- Exercise description:
The listing below is to be reproduced in full, character for character.

- Exercise inputs:

──────────

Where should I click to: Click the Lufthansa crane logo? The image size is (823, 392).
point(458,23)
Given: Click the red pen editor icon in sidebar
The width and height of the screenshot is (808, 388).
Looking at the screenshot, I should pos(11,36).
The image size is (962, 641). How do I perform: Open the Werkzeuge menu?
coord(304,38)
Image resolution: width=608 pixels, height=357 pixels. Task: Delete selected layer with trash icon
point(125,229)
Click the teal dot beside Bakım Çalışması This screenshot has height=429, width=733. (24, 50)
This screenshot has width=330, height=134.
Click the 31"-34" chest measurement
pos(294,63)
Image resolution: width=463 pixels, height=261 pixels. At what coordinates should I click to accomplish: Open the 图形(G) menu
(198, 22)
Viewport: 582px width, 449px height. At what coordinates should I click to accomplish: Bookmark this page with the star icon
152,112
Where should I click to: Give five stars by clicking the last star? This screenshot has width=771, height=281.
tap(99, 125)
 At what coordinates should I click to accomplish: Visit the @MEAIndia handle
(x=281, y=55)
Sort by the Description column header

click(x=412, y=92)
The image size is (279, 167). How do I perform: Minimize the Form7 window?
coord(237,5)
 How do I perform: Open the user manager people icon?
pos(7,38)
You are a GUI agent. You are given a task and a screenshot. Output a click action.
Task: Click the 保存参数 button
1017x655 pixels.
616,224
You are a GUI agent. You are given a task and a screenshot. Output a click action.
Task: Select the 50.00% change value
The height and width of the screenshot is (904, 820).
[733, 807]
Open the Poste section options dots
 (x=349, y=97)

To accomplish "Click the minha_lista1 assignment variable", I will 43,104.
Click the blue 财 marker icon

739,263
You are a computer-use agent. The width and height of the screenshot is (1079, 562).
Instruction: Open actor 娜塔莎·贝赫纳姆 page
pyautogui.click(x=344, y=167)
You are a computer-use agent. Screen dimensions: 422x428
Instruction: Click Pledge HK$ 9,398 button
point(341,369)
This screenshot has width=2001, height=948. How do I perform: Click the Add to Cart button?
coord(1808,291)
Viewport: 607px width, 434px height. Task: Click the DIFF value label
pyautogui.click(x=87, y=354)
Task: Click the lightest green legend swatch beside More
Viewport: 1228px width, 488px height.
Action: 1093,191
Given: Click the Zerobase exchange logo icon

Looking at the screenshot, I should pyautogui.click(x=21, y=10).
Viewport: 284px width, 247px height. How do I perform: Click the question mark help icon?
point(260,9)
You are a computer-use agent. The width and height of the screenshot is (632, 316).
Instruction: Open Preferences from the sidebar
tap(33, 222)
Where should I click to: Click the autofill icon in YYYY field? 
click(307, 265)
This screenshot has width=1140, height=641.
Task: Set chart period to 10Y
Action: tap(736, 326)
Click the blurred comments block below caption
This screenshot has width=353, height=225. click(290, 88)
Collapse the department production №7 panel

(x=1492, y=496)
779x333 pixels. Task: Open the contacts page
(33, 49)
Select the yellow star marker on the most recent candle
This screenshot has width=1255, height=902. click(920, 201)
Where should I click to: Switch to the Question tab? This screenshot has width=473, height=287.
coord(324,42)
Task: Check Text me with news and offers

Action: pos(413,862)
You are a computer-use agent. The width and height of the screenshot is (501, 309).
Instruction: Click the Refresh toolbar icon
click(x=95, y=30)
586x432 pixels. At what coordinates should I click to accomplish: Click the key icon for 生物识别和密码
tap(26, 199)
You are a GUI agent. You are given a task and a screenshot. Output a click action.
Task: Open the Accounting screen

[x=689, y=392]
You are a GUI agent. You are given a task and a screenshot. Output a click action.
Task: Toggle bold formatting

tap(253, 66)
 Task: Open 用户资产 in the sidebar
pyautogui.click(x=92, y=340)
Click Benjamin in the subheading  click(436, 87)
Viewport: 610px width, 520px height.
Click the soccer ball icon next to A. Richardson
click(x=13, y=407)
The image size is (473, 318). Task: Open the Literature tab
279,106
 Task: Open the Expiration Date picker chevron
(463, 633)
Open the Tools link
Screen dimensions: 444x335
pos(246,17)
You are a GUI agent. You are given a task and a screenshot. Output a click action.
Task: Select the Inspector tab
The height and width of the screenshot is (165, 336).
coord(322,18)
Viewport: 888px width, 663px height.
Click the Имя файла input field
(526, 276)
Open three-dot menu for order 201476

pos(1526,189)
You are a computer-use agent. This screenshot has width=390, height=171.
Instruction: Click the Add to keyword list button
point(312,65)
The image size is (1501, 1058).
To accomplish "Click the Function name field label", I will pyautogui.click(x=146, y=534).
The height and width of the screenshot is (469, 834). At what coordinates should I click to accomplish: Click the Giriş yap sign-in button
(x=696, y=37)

──────────

- Solved problem:
Where should I click to: Click the Lufthansa crane logo? The image size is (823, 392).
point(458,23)
Given: Click the red pen editor icon in sidebar
The width and height of the screenshot is (808, 388).
Looking at the screenshot, I should pos(11,36).
The image size is (962, 641). How do I perform: Open the Werkzeuge menu?
coord(304,38)
Image resolution: width=608 pixels, height=357 pixels. Task: Delete selected layer with trash icon
point(125,229)
Click the teal dot beside Bakım Çalışması This screenshot has height=429, width=733. (24, 50)
This screenshot has width=330, height=134.
Click the 31"-34" chest measurement
pos(294,63)
Image resolution: width=463 pixels, height=261 pixels. At what coordinates should I click to accomplish: Open the 图形(G) menu
(198, 22)
Viewport: 582px width, 449px height. At what coordinates should I click to accomplish: Bookmark this page with the star icon
152,112
Where should I click to: Give five stars by clicking the last star? This screenshot has width=771, height=281.
tap(99, 125)
 At what coordinates should I click to accomplish: Visit the @MEAIndia handle
(x=281, y=55)
Sort by the Description column header

click(x=412, y=92)
The image size is (279, 167). How do I perform: Minimize the Form7 window?
coord(237,5)
 How do I perform: Open the user manager people icon?
pos(7,38)
You are a GUI agent. You are given a task and a screenshot. Output a click action.
Task: Click the 保存参数 button
1017x655 pixels.
616,224
You are a GUI agent. You are given a task and a screenshot. Output a click action.
Task: Select the 50.00% change value
The height and width of the screenshot is (904, 820).
[733, 807]
Open the Poste section options dots
 (x=349, y=97)

To accomplish "Click the minha_lista1 assignment variable", I will 43,104.
Click the blue 财 marker icon

739,263
You are a computer-use agent. The width and height of the screenshot is (1079, 562).
Instruction: Open actor 娜塔莎·贝赫纳姆 page
pyautogui.click(x=344, y=167)
You are a computer-use agent. Screen dimensions: 422x428
Instruction: Click Pledge HK$ 9,398 button
point(341,369)
This screenshot has width=2001, height=948. How do I perform: Click the Add to Cart button?
coord(1808,291)
Viewport: 607px width, 434px height. Task: Click the DIFF value label
pyautogui.click(x=87, y=354)
Task: Click the lightest green legend swatch beside More
Viewport: 1228px width, 488px height.
Action: 1093,191
Given: Click the Zerobase exchange logo icon

Looking at the screenshot, I should pyautogui.click(x=21, y=10).
Viewport: 284px width, 247px height. How do I perform: Click the question mark help icon?
point(260,9)
You are a computer-use agent. The width and height of the screenshot is (632, 316).
Instruction: Open Preferences from the sidebar
tap(33, 222)
Where should I click to: Click the autofill icon in YYYY field? 
click(307, 265)
This screenshot has width=1140, height=641.
Task: Set chart period to 10Y
Action: tap(736, 326)
Click the blurred comments block below caption
This screenshot has width=353, height=225. click(290, 88)
Collapse the department production №7 panel

(x=1492, y=496)
779x333 pixels. Task: Open the contacts page
(33, 49)
Select the yellow star marker on the most recent candle
This screenshot has width=1255, height=902. click(920, 201)
Where should I click to: Switch to the Question tab? This screenshot has width=473, height=287.
coord(324,42)
Task: Check Text me with news and offers

Action: pos(413,862)
You are a computer-use agent. The width and height of the screenshot is (501, 309).
Instruction: Click the Refresh toolbar icon
click(x=95, y=30)
586x432 pixels. At what coordinates should I click to accomplish: Click the key icon for 生物识别和密码
tap(26, 199)
You are a GUI agent. You are given a task and a screenshot. Output a click action.
Task: Open the Accounting screen

[x=689, y=392]
You are a GUI agent. You are given a task and a screenshot. Output a click action.
Task: Toggle bold formatting

tap(253, 66)
 Task: Open 用户资产 in the sidebar
pyautogui.click(x=92, y=340)
Click Benjamin in the subheading  click(436, 87)
Viewport: 610px width, 520px height.
Click the soccer ball icon next to A. Richardson
click(x=13, y=407)
The image size is (473, 318). Task: Open the Literature tab
279,106
 Task: Open the Expiration Date picker chevron
(463, 633)
Open the Tools link
Screen dimensions: 444x335
pos(246,17)
You are a GUI agent. You are given a task and a screenshot. Output a click action.
Task: Select the Inspector tab
The height and width of the screenshot is (165, 336).
coord(322,18)
Viewport: 888px width, 663px height.
Click the Имя файла input field
(526, 276)
Open three-dot menu for order 201476

pos(1526,189)
You are a computer-use agent. This screenshot has width=390, height=171.
Instruction: Click the Add to keyword list button
point(312,65)
The image size is (1501, 1058).
To accomplish "Click the Function name field label", I will pyautogui.click(x=146, y=534).
The height and width of the screenshot is (469, 834). At what coordinates should I click to accomplish: Click the Giriş yap sign-in button
(x=696, y=37)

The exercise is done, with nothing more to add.